PROMPT = Copy all lines holding the word "Select" from the entries.

DATA PROVIDED =
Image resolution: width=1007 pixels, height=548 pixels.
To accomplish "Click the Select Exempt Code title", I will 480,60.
==
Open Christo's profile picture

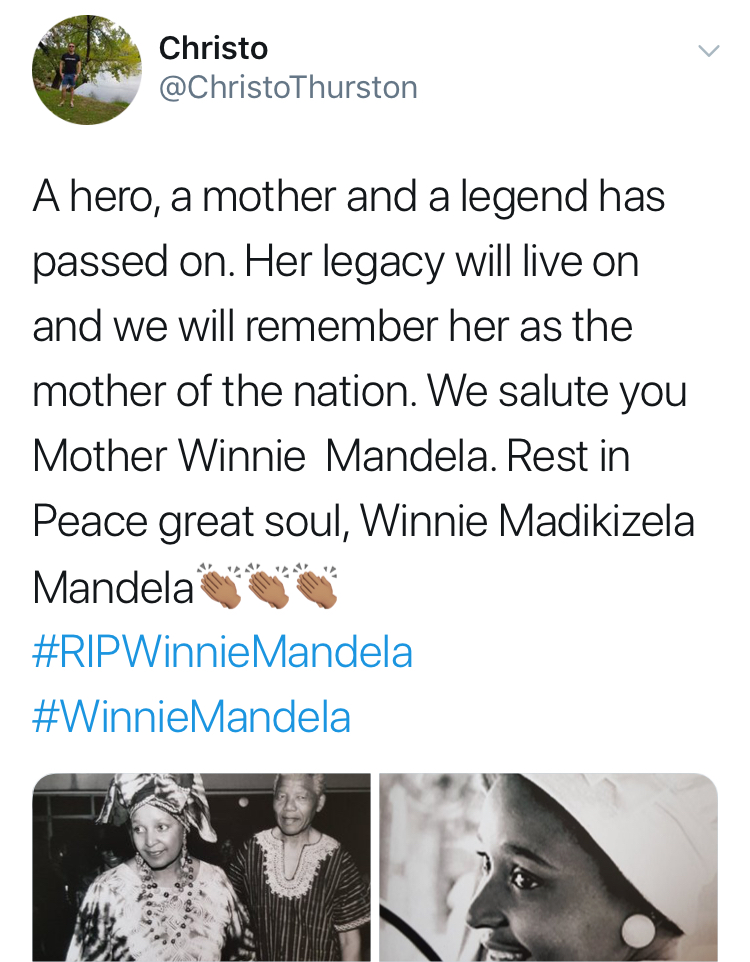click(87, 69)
* * *
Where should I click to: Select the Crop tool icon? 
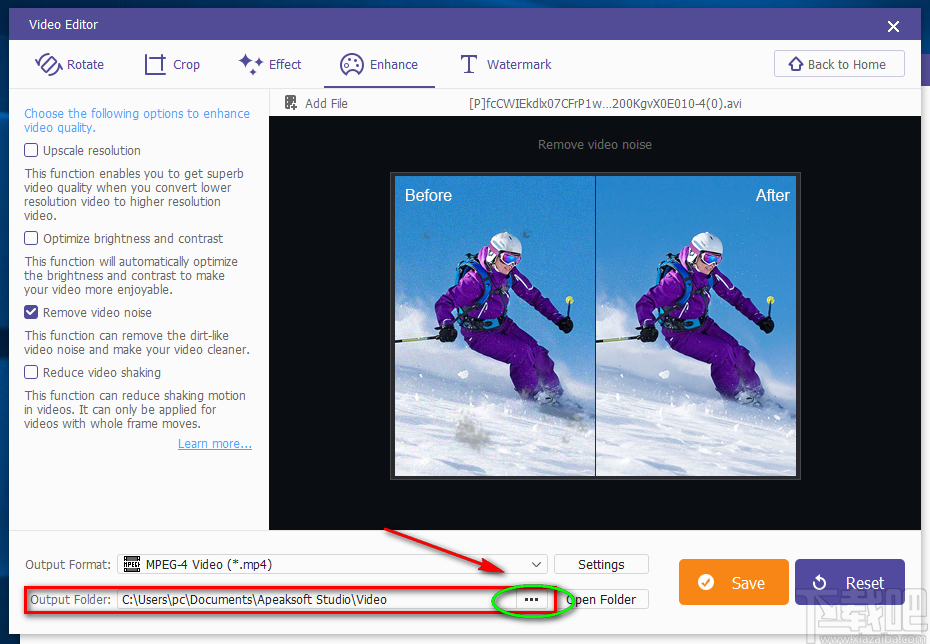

TASK RESULT =
To accomplish "Click the Select Exempt Code title", I will 480,60.
Where should I click to: Select the Crop tool icon? 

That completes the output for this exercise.